Eliezer Yudkowsky comments on On Terminal Goals and Virtue Ethics

Eliezer Yudkowsky 24 Jun 2014 18:25 UTC
−1 points

From what I can tell on the outside, the MIRI approach seems to be: (1) find a practical theory of FAI; (2) design an AGI in accordance with this theory; (3) implement that design; (4) mission accomplished!

Yes, dear, some of us are programmers, we know about waterfalls. Our approach is more like, “Attack the most promising problems that present themselves, at every point; don’t actually build things which you don’t yet know how to make not destroy the world, at any point.” Right now this means working on unbounded problems because there are no bounded problems which seem more relevant and more on the critical path. If at any point we can build something to test ideas, of course we will; unless our state of ignorance is such that we can’t test that particular idea without risking destroying the world, in which case we won’t, but if you’re really setting out to test ideas you can probably figure out some other way to test them, except for very rare highly global theses like “The intelligence explosion continues past the human level.” More local theses should be testable.

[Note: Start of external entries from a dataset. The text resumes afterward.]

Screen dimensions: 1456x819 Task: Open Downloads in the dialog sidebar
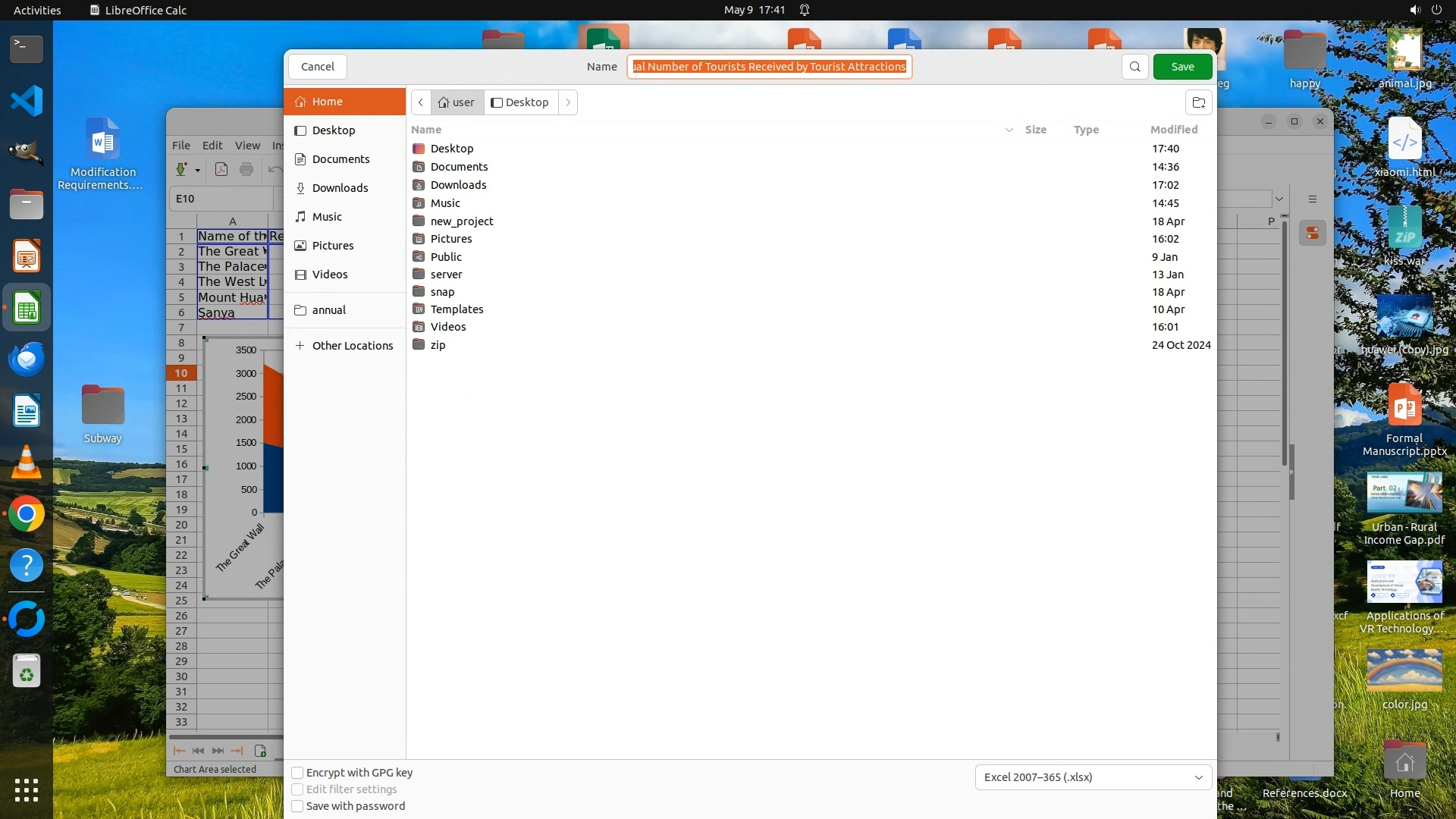pyautogui.click(x=340, y=188)
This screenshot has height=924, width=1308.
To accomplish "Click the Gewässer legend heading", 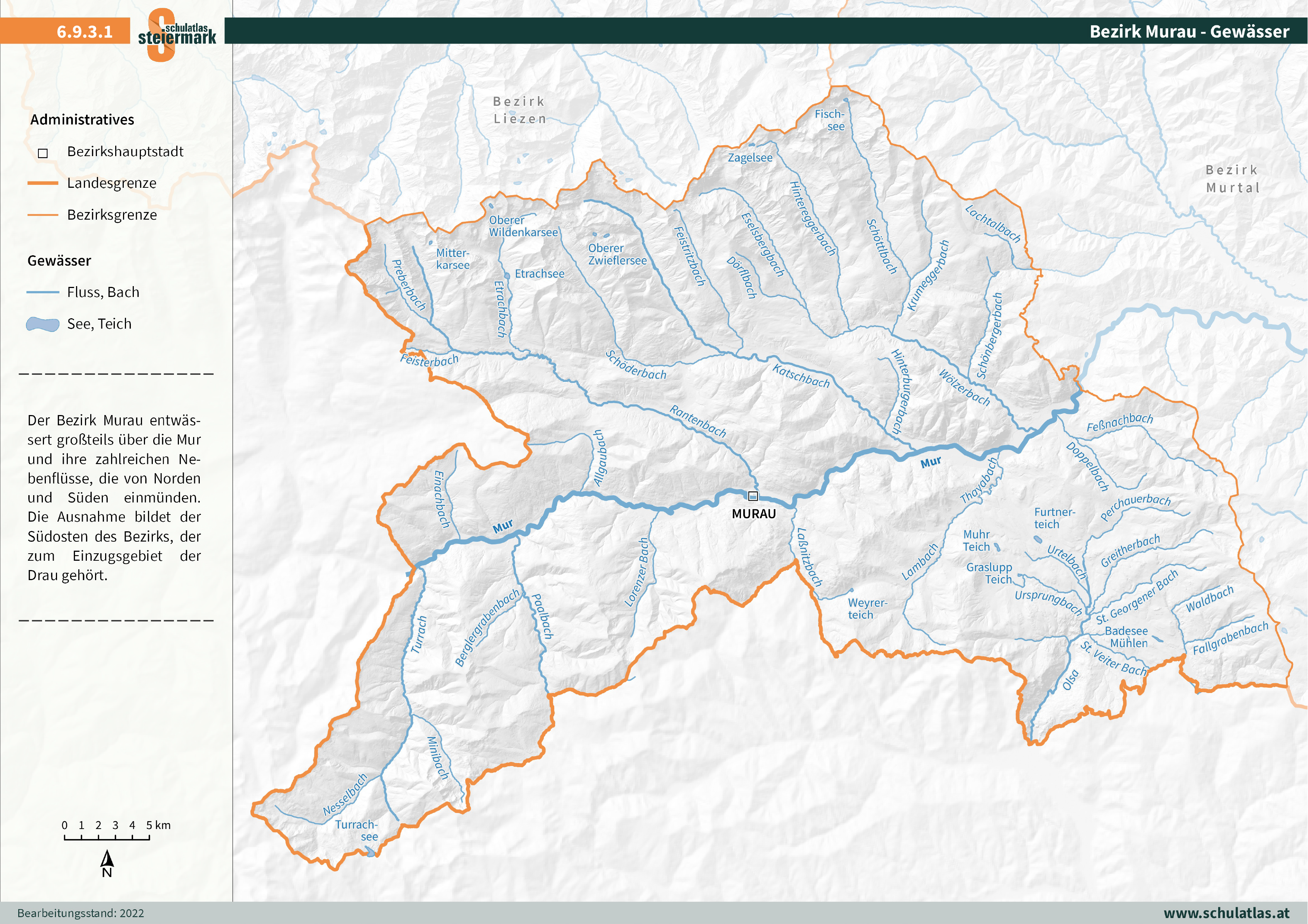I will (x=59, y=261).
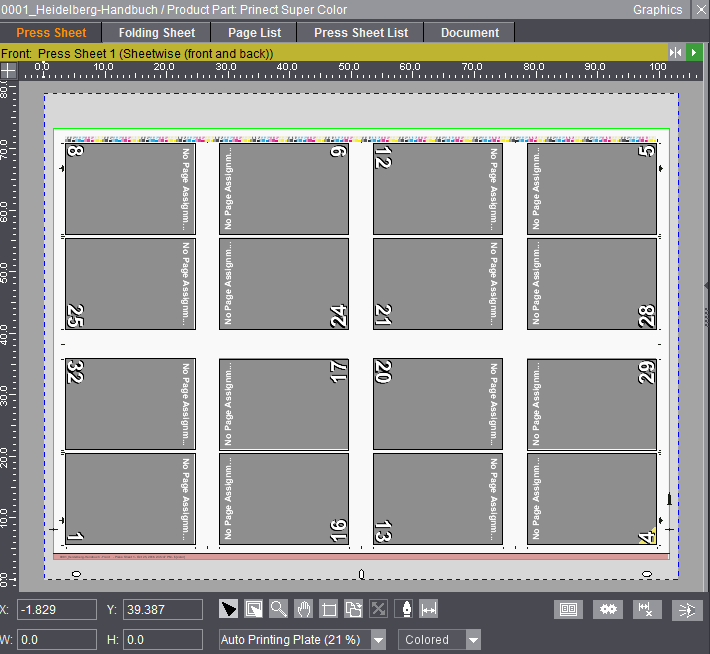
Task: Click the X coordinate input field
Action: click(57, 609)

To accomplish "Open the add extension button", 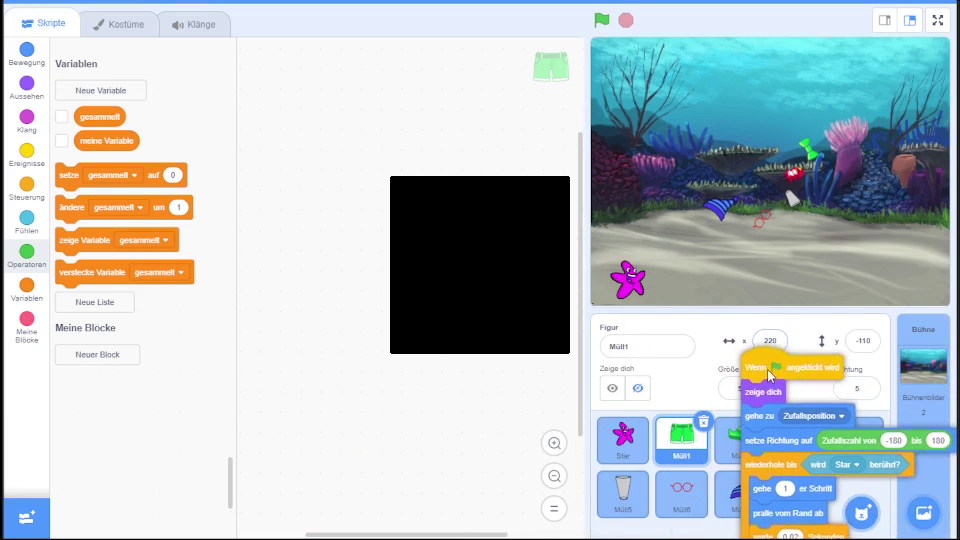I will point(27,517).
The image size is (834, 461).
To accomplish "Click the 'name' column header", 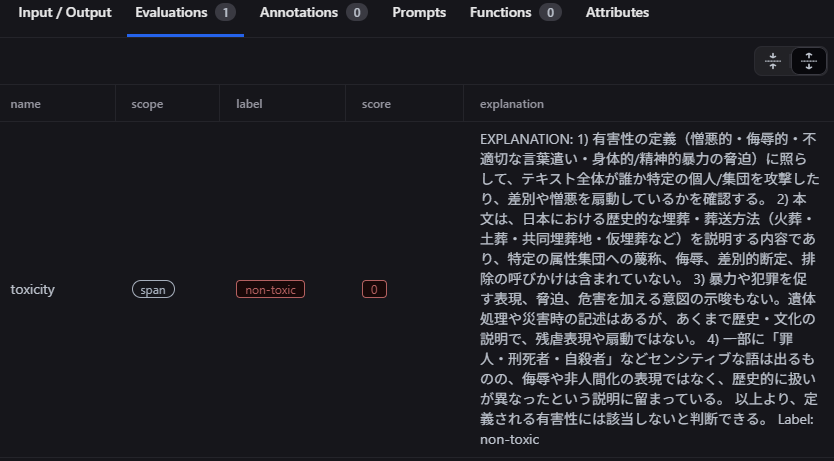I will coord(26,104).
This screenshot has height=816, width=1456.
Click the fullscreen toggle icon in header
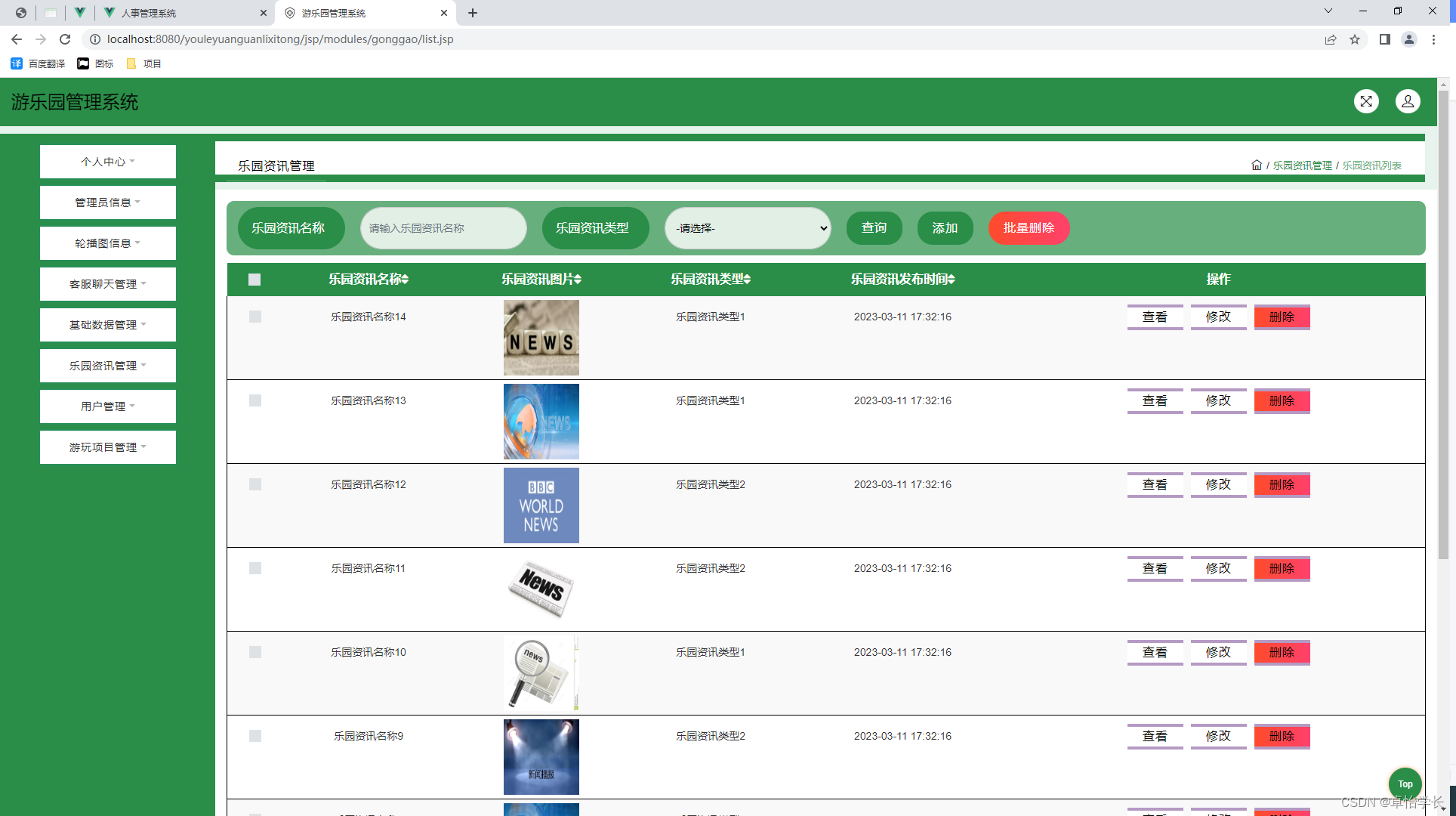click(1366, 101)
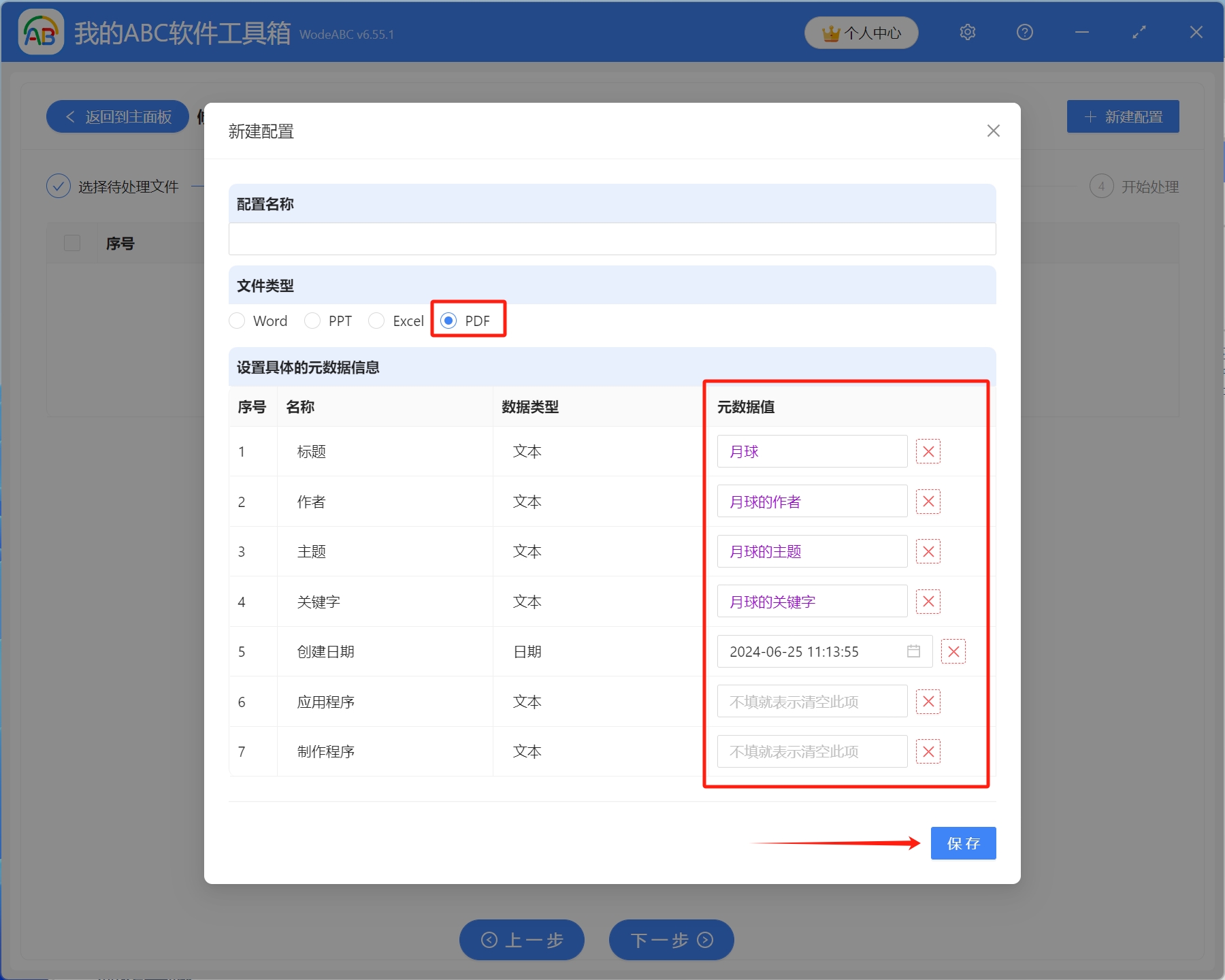
Task: Open 个人中心 user center
Action: click(861, 33)
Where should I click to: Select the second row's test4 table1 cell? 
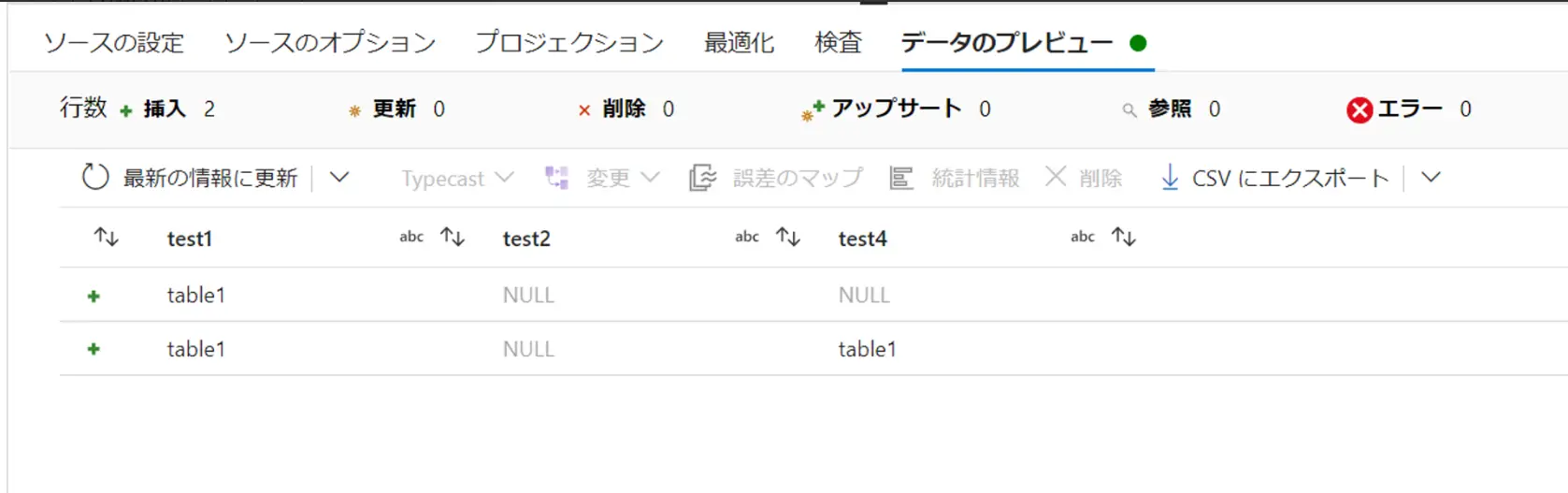tap(867, 349)
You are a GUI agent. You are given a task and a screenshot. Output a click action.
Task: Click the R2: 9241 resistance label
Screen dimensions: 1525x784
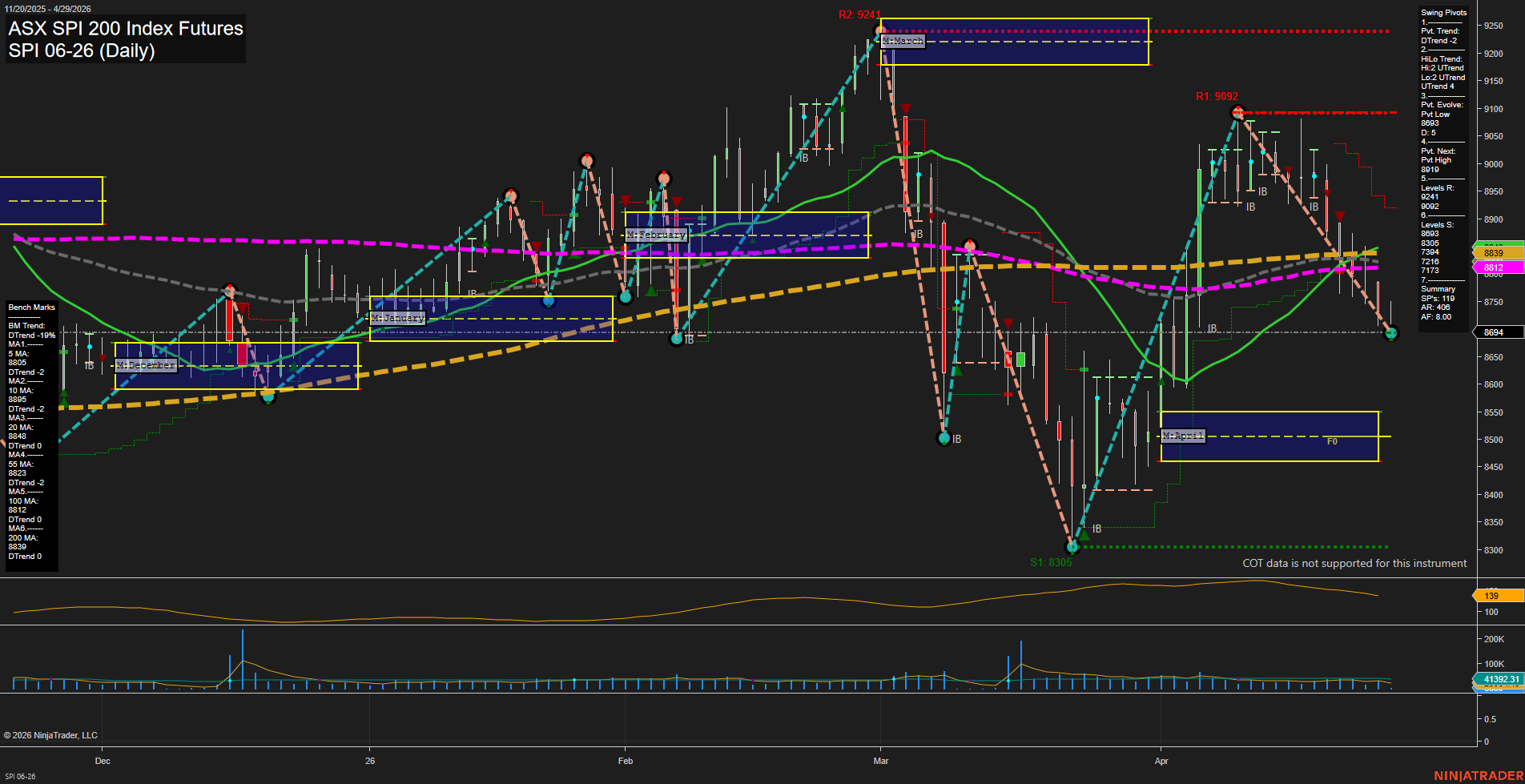coord(859,14)
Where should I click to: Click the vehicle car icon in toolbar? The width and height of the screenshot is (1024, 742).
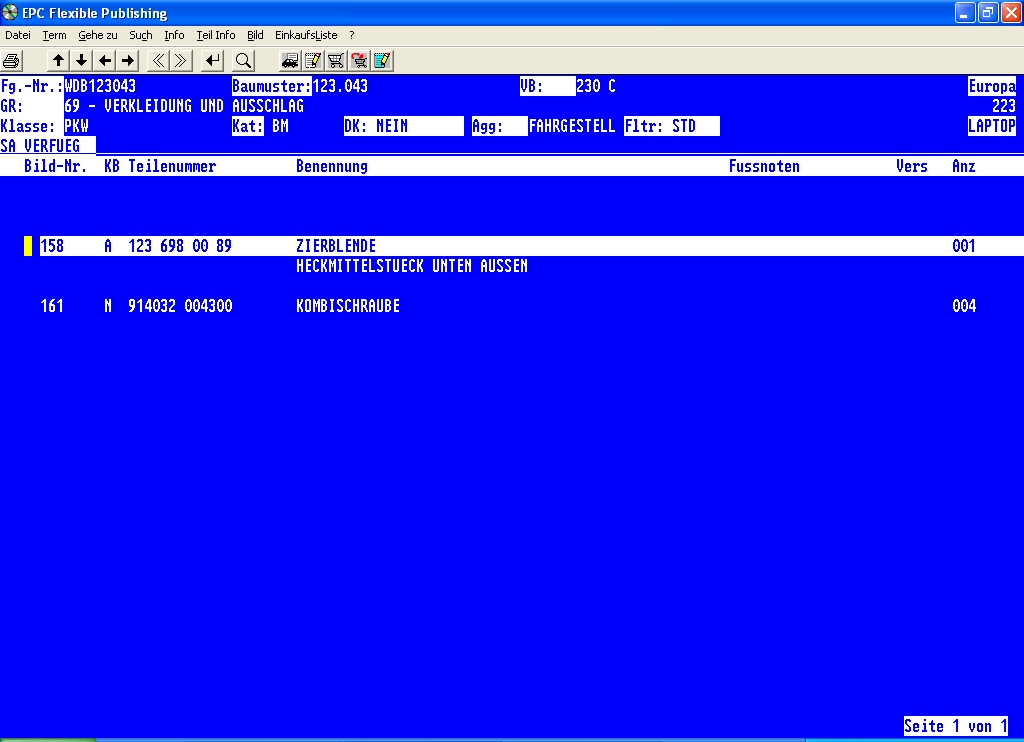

See also Ch. 22 from HPMOR, and keep in mind that I am not Harry, I contain Harry, all the other characters, their whole universe, and everything that happens inside it. In other words, I am not Harry, I am the universe that responded to Harry.
- Mark_Friedenbach 24 Jun 2014 19:09 UTC
  8 points
  Parent
  I’ll have to review Ch. 22 later as it is quite long.
  
  If a stable self-modifying agent + friendly value-loading was the only pathway to a positive singularity, then MIRI would be doing a fine job. However I find that assumption not adequately justified.
  
  For example, take oracle AI. The sequences do a good job of showing how a black box AI can’t be safely boxed, nor can any of its recommendations be trusted. But those arguments don’t generalize to when we can see and understand the inner workings of the AI. Yes engineering challenges apply as you can’t demand a computational trace of the entire returned result, as that would require an even more powerful AI to analyze, and then it’d be turtles all the way down. However you can do something like the Fiat-Shamir transform for selecting branches of the computational trace to audit. In essence, use the cryptographic hash of the result in order to choose which traces of the audit log to reveal. This allows the audit log to be only a tiny, tiny slice of the entire computation, yet it can be shown that faking such an audit log is computationally infeasible, meaning that it requires a large multiple more computation than went into the original result, which means it would be energetically detectable.
  
  Of course you would also have to have the AI be written for a virtual machine which is pure, strongly typed and directly supports the native abstraction primitives of the AGI design (e.g. if it were OpenCog, the virtual machine would exist at the abstraction level of the atomspace), and have a computational stack underneath that which prevents VM breakout, and other protective measures. But these are surmountable engineering challenges, the difficulty of which can be realistically quantified.
  
  So how much more or less difficult would it be to accomplish such an untrusted oracle AI vs the stable self-modifying agent and value-loading approach? Which one is more likely to occur before the “competition”?
  
  I’m not demanding a full waterfall project plan, but even agile requires convincing arguments about critical paths and relative priorities. I for one am not convinced.
  - TheAncientGeek 25 Jun 2014 13:54 UTC
    −4 points
    Parent
    
    If a stable self-modifying agent + friendly value-loading was the only pathway to a positive singularity, then MIRI would be doing a fine job. However I find that assumption not adequately justified.
    
    Well that makes three of us...
- [deleted] 24 Jun 2014 21:55 UTC
  3 points
  Parent
  
  See also Ch. 22 from HPMOR, and keep in mind that I am not Harry, I contain Harry, all the other characters, their whole universe, and everything that happens inside it. In other words, I am not Harry, I am the universe that responded to Harry.
  
  Badass boasting from fictional evidence?
  
  Yes, dear, some of us are programmers, we know about waterfalls.
  
  If anyone here knew anything about the Waterfall Model, they’d know it was only ever proposed sarcastically, as a perfect example of how real engineering projects never work. “Agile” is pretty goddamn fake, too. There’s no replacement for actually using your mind to reason about what project-planning steps have the greatest expected value at any given time, and to account for unknown unknowns (ie: debugging, other obstacles) as well.
  - Eliezer Yudkowsky 26 Jun 2014 17:51 UTC
    0 points
    Parent
    
    If anyone here knew anything about the Waterfall Model, they’d know it was only ever proposed sarcastically, as a perfect example of how real engineering projects never work
    
    Yes, and I used it in that context: “We know about waterfalls” = “We know not to do waterfalls, so you don’t need to tell us that”. Thank you for that very charitable interpretation of my words.
    - [deleted] 27 Jun 2014 5:48 UTC
      2 points
      Parent
      Well, when you start off a sentence with “Yes, dear”, the dripping sarcasm can be read multiple ways, none of them very useful or nice.
      
      Whatever. No point fighting over tone given shared goals.